Include onions, mushrooms, peppers, zucchini, spinach, kale, etc. These additions increase the nutrient density of chili while adding more flavors and textures that we value, but may have forgotten about.

  • Go cakes and cookies bought in stores and make your own dessert. Here is one of my favorite recipes:
    • Fresh, Healthy Fruit Kebabs Fruit skewers with Greek yogurt and chocolate Cut a variety of fruit in pieces and portions bites evenly on wooden skewers . . Serve with plain Greek yogurt for dipping. Plain Greek yogurt is pleasantly tart, making it a perfect complement to the natural sweetness of fruits like berries, oranges, pineapple, grapes, etc.
      • On the side, serve squares of dark chocolate or dark chocolate covered almonds.
      • Include brownies cut into small pieces on some fruit kebabs.

Be smart with drinks.

If serving alcohol, make sure to provide attractive alternatives that will please your guests. Here are some ideas:

    • cold teas My favorites are raspberry, peppermint and fishing, but there are many to choose from .. Check store aisles grocery who teas
    • or sparkling water jugs with cut fruit thrown in. Strawberries, oranges / lemons and other fruits water to give a strong essence of fruit. It is refreshing and keep hydrated without unhealthy added sugars found in fruit juices, punches, lemonades, sodas and other sugary drinks.
  • If the food order, choose the healthiest options:
    • order thin crust Pizza with lots of vegetable toppings
    • order cooked wings . instead of fries, and serve with a dip made house

Finally, remember that foods is an important part of gatherings and celebrations, but not the most important.

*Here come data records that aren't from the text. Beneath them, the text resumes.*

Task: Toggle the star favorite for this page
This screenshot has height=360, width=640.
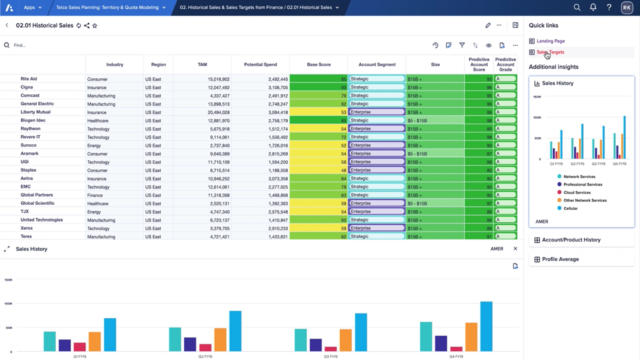Action: [x=95, y=25]
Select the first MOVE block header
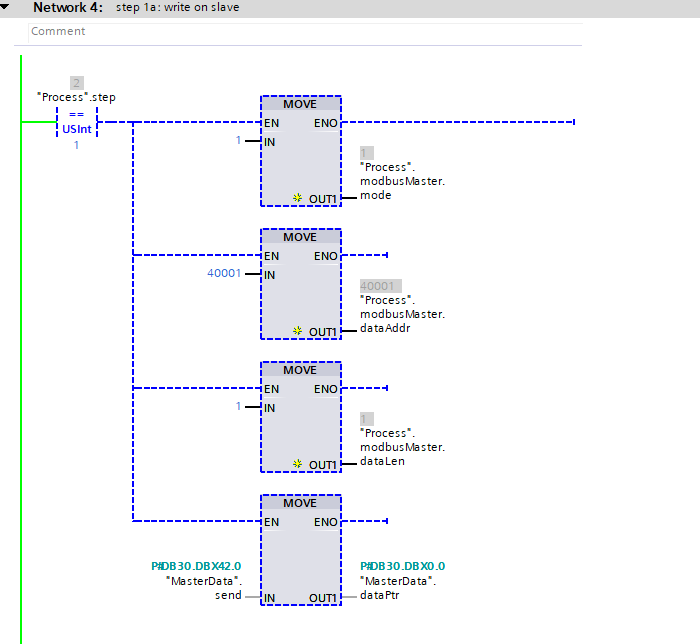The image size is (700, 644). click(x=300, y=104)
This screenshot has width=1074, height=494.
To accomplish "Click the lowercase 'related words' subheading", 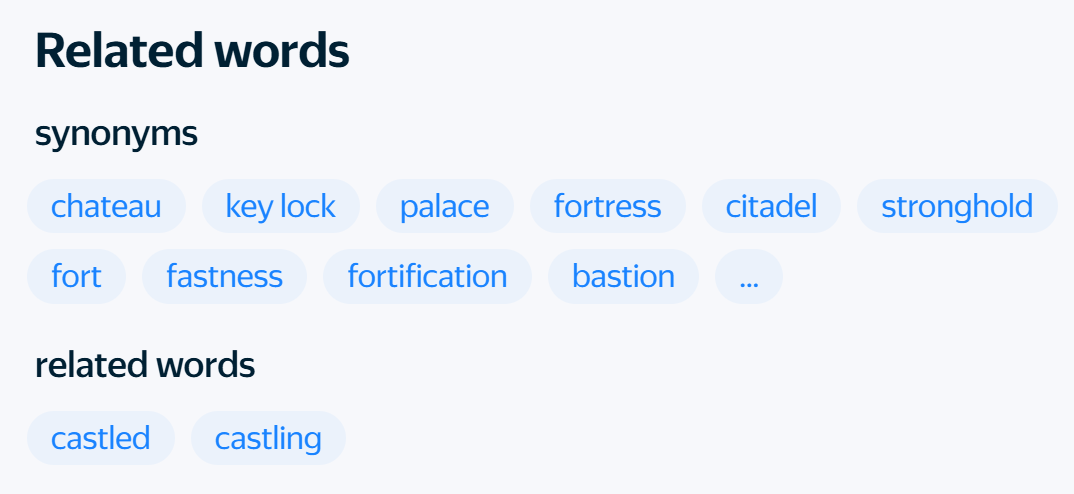I will 145,366.
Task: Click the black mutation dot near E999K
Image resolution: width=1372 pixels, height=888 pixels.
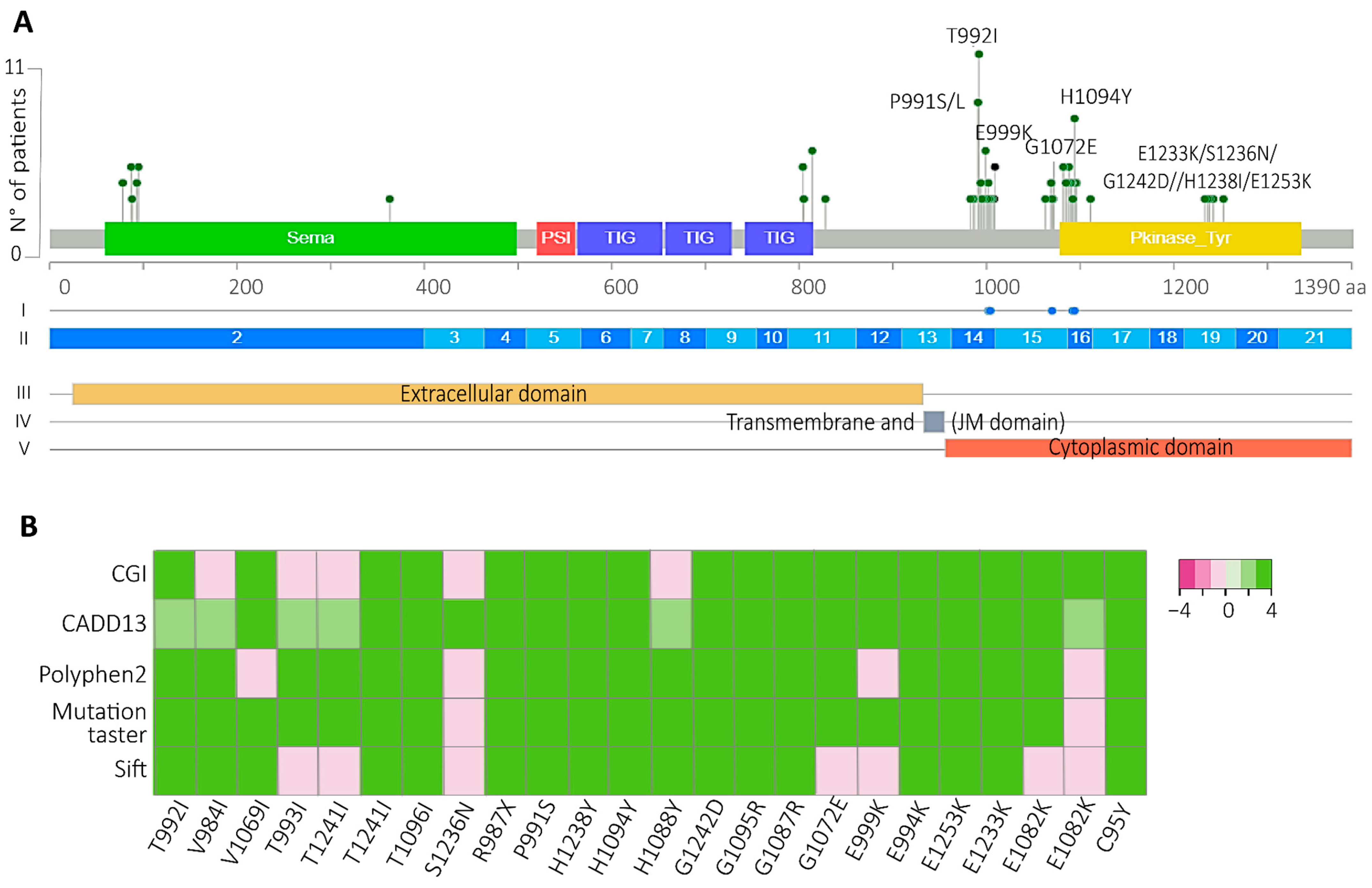Action: tap(995, 167)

Do not feel guilty if you over-indulge. If you eat more than you should, do mindfully (which means paying attention as you do - you eat less that way). Check in with your body and to explore how physically hungry or full you are. If you are not hungry, re-direct your attention to something more meaningful. Focus on the things that really matter as watch and enjoy the game (and the ads), and socializing!

Beware healthier our resident dietitian advice, coming soon! Do you have questions about food or dieting? We would like to hear from you! Please share your questions in the comments section below.